Герцог чуть не задохнулся от нахлынувших эмоций. Ну почему бы не обнять ее? Почему бы просто не усадить к себе на колени и, прижав ее голову к своей груди, не приласкать? Почему бы не вытереть глаза концом ночной рубашки и не пообещать, что все обойдется, все будет хорошо и просто замечательно?
Ответ прост: это была бы ложь; после того, что случилось, нельзя ее обманывать. К тому же за молчание заплачено слишком дорогой ценой: долгими годами одиночества.
Если позволить сейчас себе хоть пальцем ее коснуться, потом не остановишься. Ведь руки, которые посадят Эмили на колени, на том не успокоятся и обязательно захотят задрать край ее ночной рубашки. А уста, сперва нашептывающие ласковые слова, прикроют ее губы, и девушка окажется распятой возле фортепьяно. Нет, удержаться не удастся, соблазн слишком велик, а поэтому нельзя ни шевелиться, ни даже смотреть в ее сторону. Джастин сцепил зубы и отвернулся.
— Отправляйся в постель, Эмили, — приказал он, внутренне содрогнувшись при звуке хриплого, будто чужого голоса. — Сейчас же иди спать!
Герцог спиной чувствовал, как девушка колеблется, несмело переступает с ноги на ногу. Черт бы ее побрал! Ну почему бы ей не послушаться с первого раза? Нет, так дело не пойдет. Пора принимать меры. Ничего не оставалось, как собраться с духом, мобилизовать силу воли. Джастин повернулся, посмотрел ей прямо в лицо и жалобно попросил:
— Ступай в свою комнату и запри дверь. Пожалуйста.

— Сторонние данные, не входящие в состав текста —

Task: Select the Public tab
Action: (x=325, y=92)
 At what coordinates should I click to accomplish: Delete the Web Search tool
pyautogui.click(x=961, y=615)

Губы Эмили дрогнули, по щеке скатилась слеза, за ней другая, кукла выпала из рук, и девушка стремглав бросилась из гостиной. Сумрачный дом поглотил ее без следа.
— Прости меня, Эм. Прости, если сможешь, — шептал герцог в темноту.
Сейчас он искренне и глубоко раскаивался. Перед Эмили за то, что довел ее до слез. Перед Дэвидом, который не сумел дожить до того дня, когда мог бы представить своему лучшему другу взбалмошную и дерзкую свою дочь. Да, Дэвид обожал их обоих и, вероятнее всего, благословил бы их любовь. Но он погиб и унес в могилу свое благословение.
Джастин поднял куклу, поставил ее на пюпитр и поправил смятое платьице.
— Мы же с тобой старые друзья, малышка, не правда ли?
Прозрачные голубые глаза равнодушно смотрели на герцога. Он тронул клавишу, другую, но музыка ушла из-под пальцев, улетучилась из головы, осталось лишь мертвое молчание.